TRY IT: Output all entries verbatim. Skip pictures.

RECORDS TO USE:
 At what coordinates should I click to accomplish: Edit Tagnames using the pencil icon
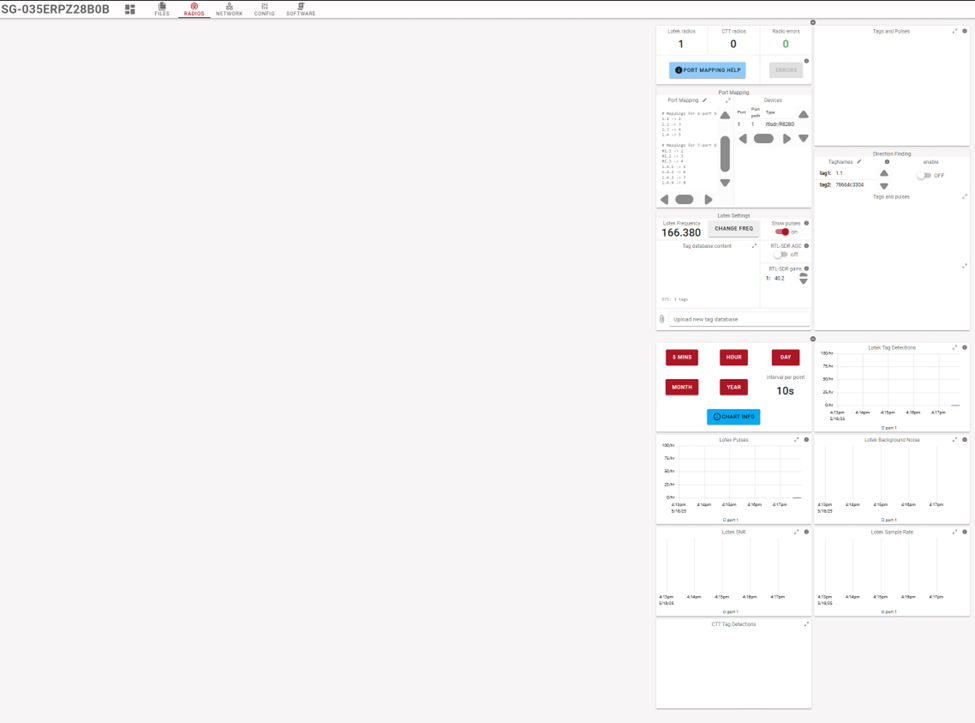pyautogui.click(x=859, y=162)
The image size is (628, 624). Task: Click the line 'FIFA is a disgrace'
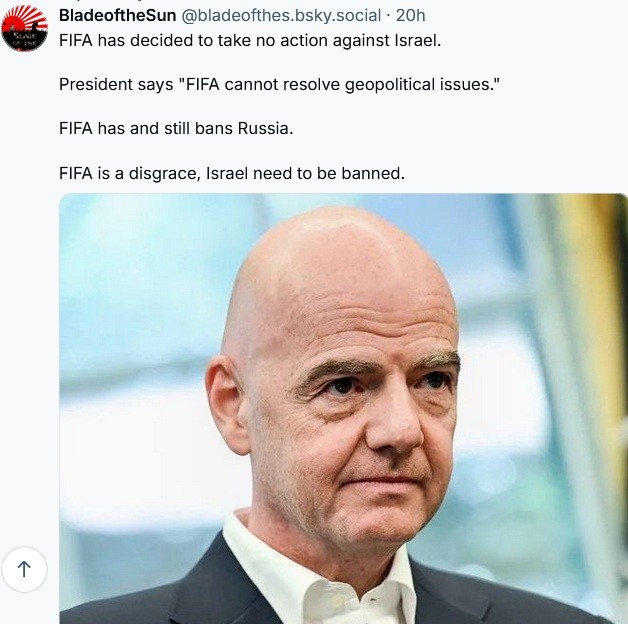coord(232,173)
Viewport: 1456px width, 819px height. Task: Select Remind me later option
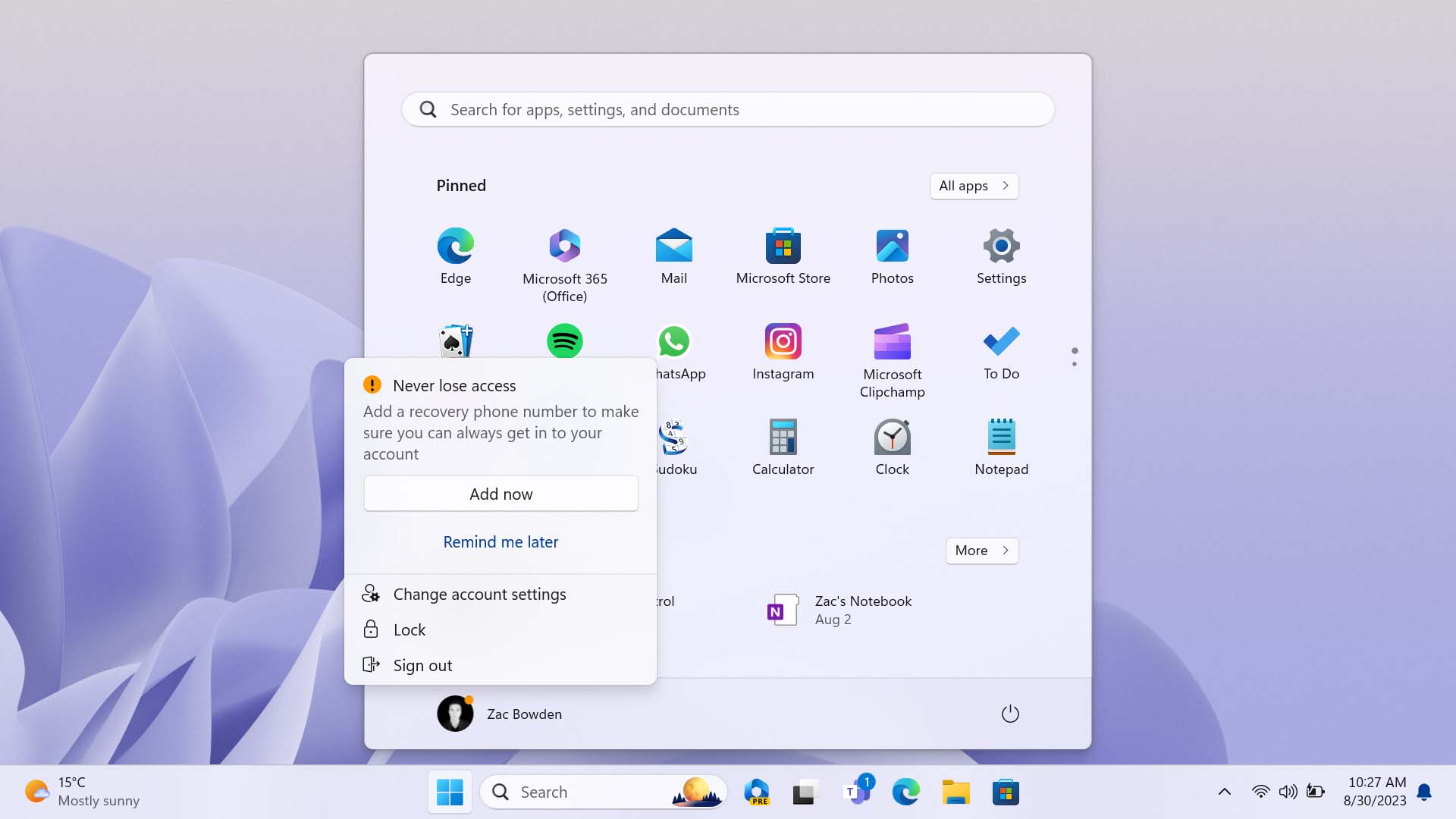pyautogui.click(x=500, y=541)
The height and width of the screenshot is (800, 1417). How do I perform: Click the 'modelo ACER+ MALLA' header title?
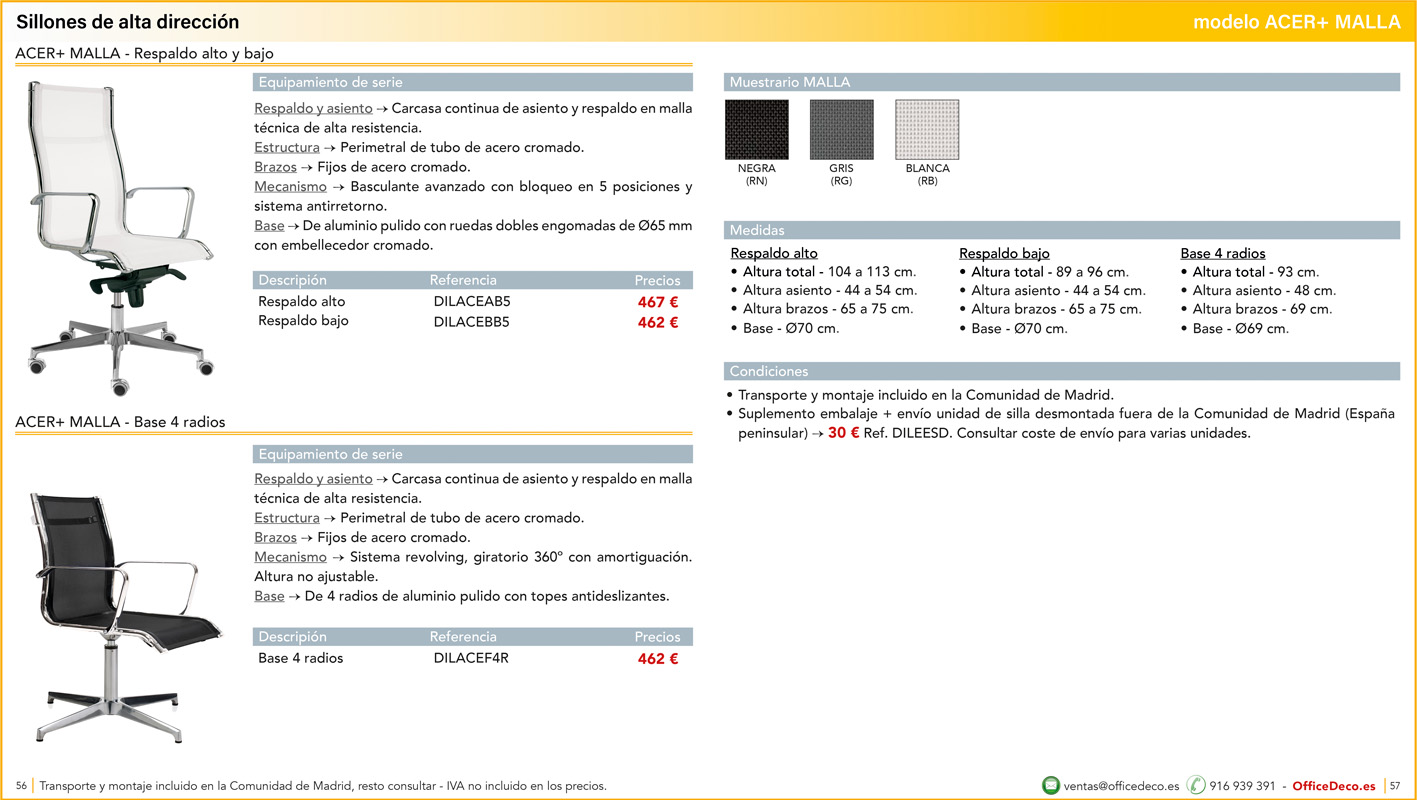pos(1296,22)
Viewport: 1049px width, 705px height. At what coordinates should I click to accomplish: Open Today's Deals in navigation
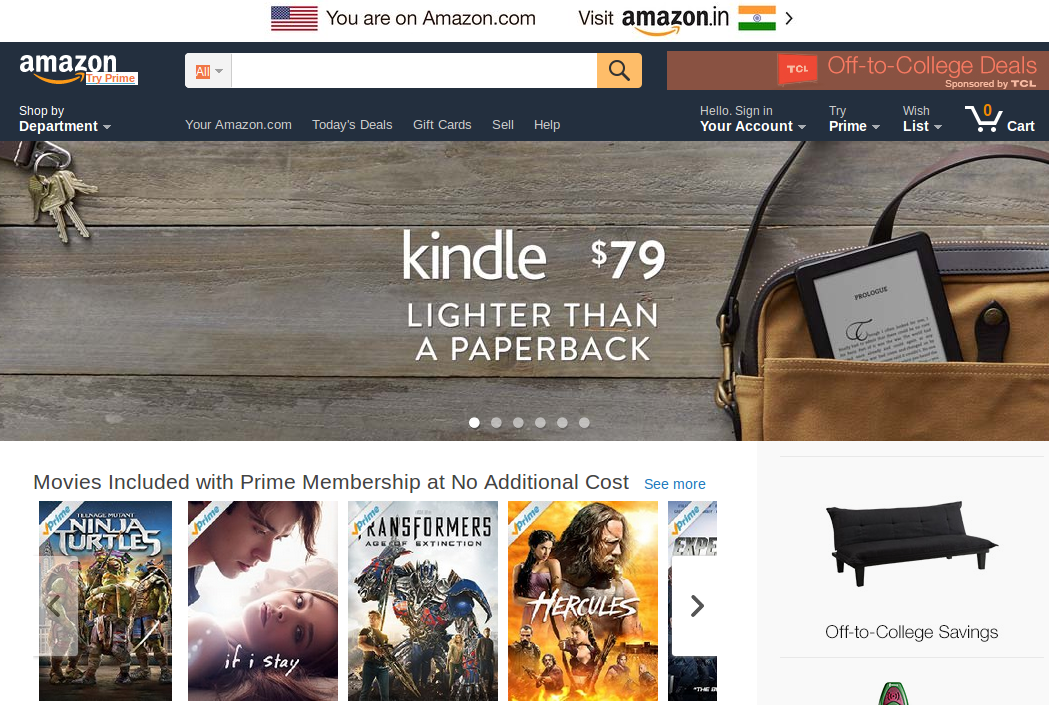(x=352, y=124)
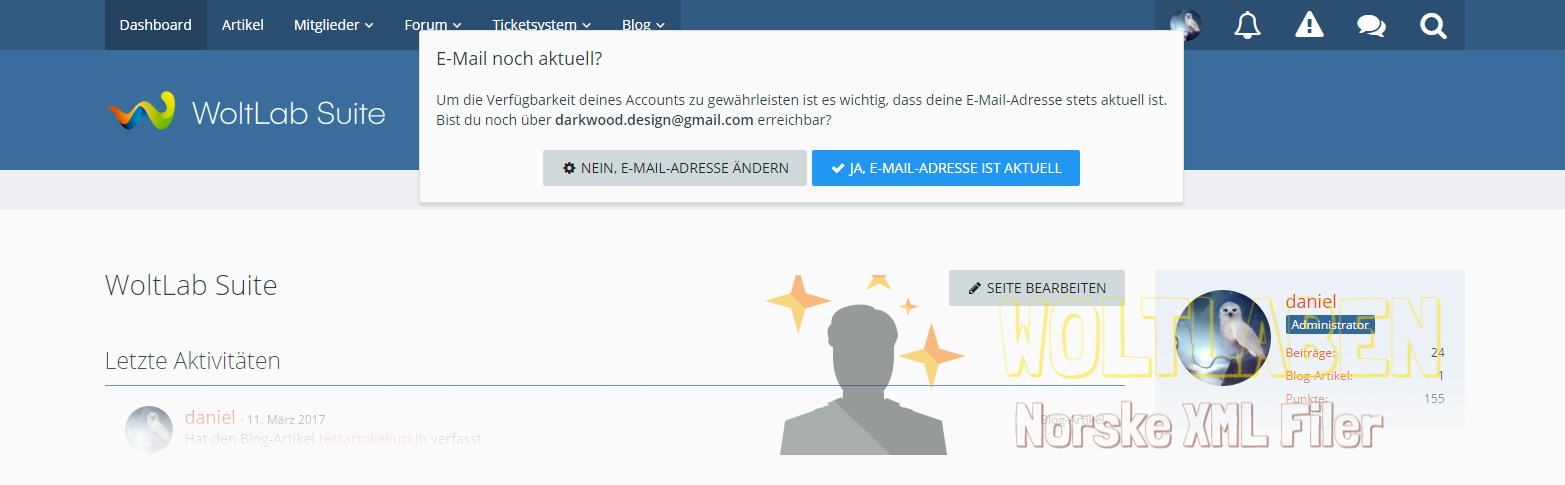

RESULT FOR THIS EXERCISE:
 At what coordinates should I click to accomplish: Edit Tagnames using the pencil icon
pyautogui.click(x=859, y=162)
The image size is (628, 624). Task: Click the line 'FIFA is a disgrace'
coord(232,173)
Viewport: 1456px width, 819px height. Task: Select Remind me later option
pyautogui.click(x=500, y=541)
The height and width of the screenshot is (800, 1417). How do I perform: Click the 'modelo ACER+ MALLA' header title?
pos(1296,22)
Viewport: 1049px width, 705px height. At what coordinates should I click to accomplish: Open Today's Deals in navigation
(x=352, y=124)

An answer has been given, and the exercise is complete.